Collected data
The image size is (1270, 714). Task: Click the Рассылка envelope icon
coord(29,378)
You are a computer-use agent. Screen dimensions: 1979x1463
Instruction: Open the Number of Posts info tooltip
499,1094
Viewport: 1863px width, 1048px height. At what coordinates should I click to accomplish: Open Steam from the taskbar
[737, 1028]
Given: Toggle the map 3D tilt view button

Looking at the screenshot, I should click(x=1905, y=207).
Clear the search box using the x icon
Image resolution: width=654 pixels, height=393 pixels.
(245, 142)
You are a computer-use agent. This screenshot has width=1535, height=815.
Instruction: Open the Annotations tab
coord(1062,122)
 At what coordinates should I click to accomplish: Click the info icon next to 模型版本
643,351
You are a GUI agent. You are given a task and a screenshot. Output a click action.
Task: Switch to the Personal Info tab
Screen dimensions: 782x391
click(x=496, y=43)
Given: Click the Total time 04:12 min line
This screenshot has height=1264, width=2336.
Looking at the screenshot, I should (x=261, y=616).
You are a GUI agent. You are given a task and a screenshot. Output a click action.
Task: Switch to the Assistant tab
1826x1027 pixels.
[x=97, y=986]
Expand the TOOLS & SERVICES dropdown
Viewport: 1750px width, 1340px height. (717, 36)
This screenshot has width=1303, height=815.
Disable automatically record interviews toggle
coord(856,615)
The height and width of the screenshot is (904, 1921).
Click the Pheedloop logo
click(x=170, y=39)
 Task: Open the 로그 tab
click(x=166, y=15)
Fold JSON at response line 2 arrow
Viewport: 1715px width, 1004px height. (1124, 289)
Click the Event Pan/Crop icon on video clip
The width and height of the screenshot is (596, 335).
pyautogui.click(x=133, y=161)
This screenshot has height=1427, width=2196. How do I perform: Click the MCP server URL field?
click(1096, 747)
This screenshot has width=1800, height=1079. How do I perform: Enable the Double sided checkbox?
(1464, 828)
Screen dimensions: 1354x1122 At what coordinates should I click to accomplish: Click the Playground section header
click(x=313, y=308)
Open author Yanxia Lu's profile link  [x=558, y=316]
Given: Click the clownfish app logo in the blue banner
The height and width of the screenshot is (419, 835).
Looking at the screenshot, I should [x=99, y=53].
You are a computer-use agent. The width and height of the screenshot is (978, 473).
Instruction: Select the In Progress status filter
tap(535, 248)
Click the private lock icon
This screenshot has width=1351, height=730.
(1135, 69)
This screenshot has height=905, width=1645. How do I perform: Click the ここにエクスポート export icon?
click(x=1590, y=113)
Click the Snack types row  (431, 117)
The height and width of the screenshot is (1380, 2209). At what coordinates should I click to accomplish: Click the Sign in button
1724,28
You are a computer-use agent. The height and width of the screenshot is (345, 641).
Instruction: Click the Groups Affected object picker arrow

• [TASK INSTRUCTIONS]
Reproduce the records above in full, without altering a single character.

• [RESULT BELOW]
The image size is (1270, 714). Task: Click the Рассылка envelope icon
coord(29,378)
You are a computer-use agent. Screen dimensions: 1979x1463
Instruction: Open the Number of Posts info tooltip
499,1094
Viewport: 1863px width, 1048px height. At what coordinates should I click to accomplish: Open Steam from the taskbar
[737, 1028]
Given: Toggle the map 3D tilt view button

Looking at the screenshot, I should click(x=1905, y=207).
Clear the search box using the x icon
Image resolution: width=654 pixels, height=393 pixels.
(245, 142)
You are a computer-use agent. This screenshot has width=1535, height=815.
Instruction: Open the Annotations tab
coord(1062,122)
 At what coordinates should I click to accomplish: Click the info icon next to 模型版本
643,351
You are a GUI agent. You are given a task and a screenshot. Output a click action.
Task: Switch to the Personal Info tab
Screen dimensions: 782x391
click(x=496, y=43)
Given: Click the Total time 04:12 min line
This screenshot has height=1264, width=2336.
Looking at the screenshot, I should (x=261, y=616).
You are a GUI agent. You are given a task and a screenshot. Output a click action.
Task: Switch to the Assistant tab
1826x1027 pixels.
[x=97, y=986]
Expand the TOOLS & SERVICES dropdown
Viewport: 1750px width, 1340px height. (717, 36)
This screenshot has width=1303, height=815.
Disable automatically record interviews toggle
coord(856,615)
The height and width of the screenshot is (904, 1921).
Click the Pheedloop logo
click(x=170, y=39)
 Task: Open the 로그 tab
click(x=166, y=15)
Fold JSON at response line 2 arrow
Viewport: 1715px width, 1004px height. (1124, 289)
Click the Event Pan/Crop icon on video clip
The width and height of the screenshot is (596, 335).
pyautogui.click(x=133, y=161)
This screenshot has height=1427, width=2196. How do I perform: Click the MCP server URL field?
click(1096, 747)
This screenshot has width=1800, height=1079. How do I perform: Enable the Double sided checkbox?
(1464, 828)
Screen dimensions: 1354x1122 At what coordinates should I click to accomplish: Click the Playground section header
click(x=313, y=308)
Open author Yanxia Lu's profile link  [x=558, y=316]
Given: Click the clownfish app logo in the blue banner
The height and width of the screenshot is (419, 835).
Looking at the screenshot, I should [x=99, y=53].
You are a computer-use agent. The width and height of the screenshot is (978, 473).
Instruction: Select the In Progress status filter
tap(535, 248)
Click the private lock icon
This screenshot has width=1351, height=730.
(1135, 69)
This screenshot has height=905, width=1645. How do I perform: Click the ここにエクスポート export icon?
click(x=1590, y=113)
Click the Snack types row  (431, 117)
The height and width of the screenshot is (1380, 2209). At what coordinates should I click to accomplish: Click the Sign in button
1724,28
You are a computer-use agent. The height and width of the screenshot is (345, 641).
Instruction: Click the Groups Affected object picker arrow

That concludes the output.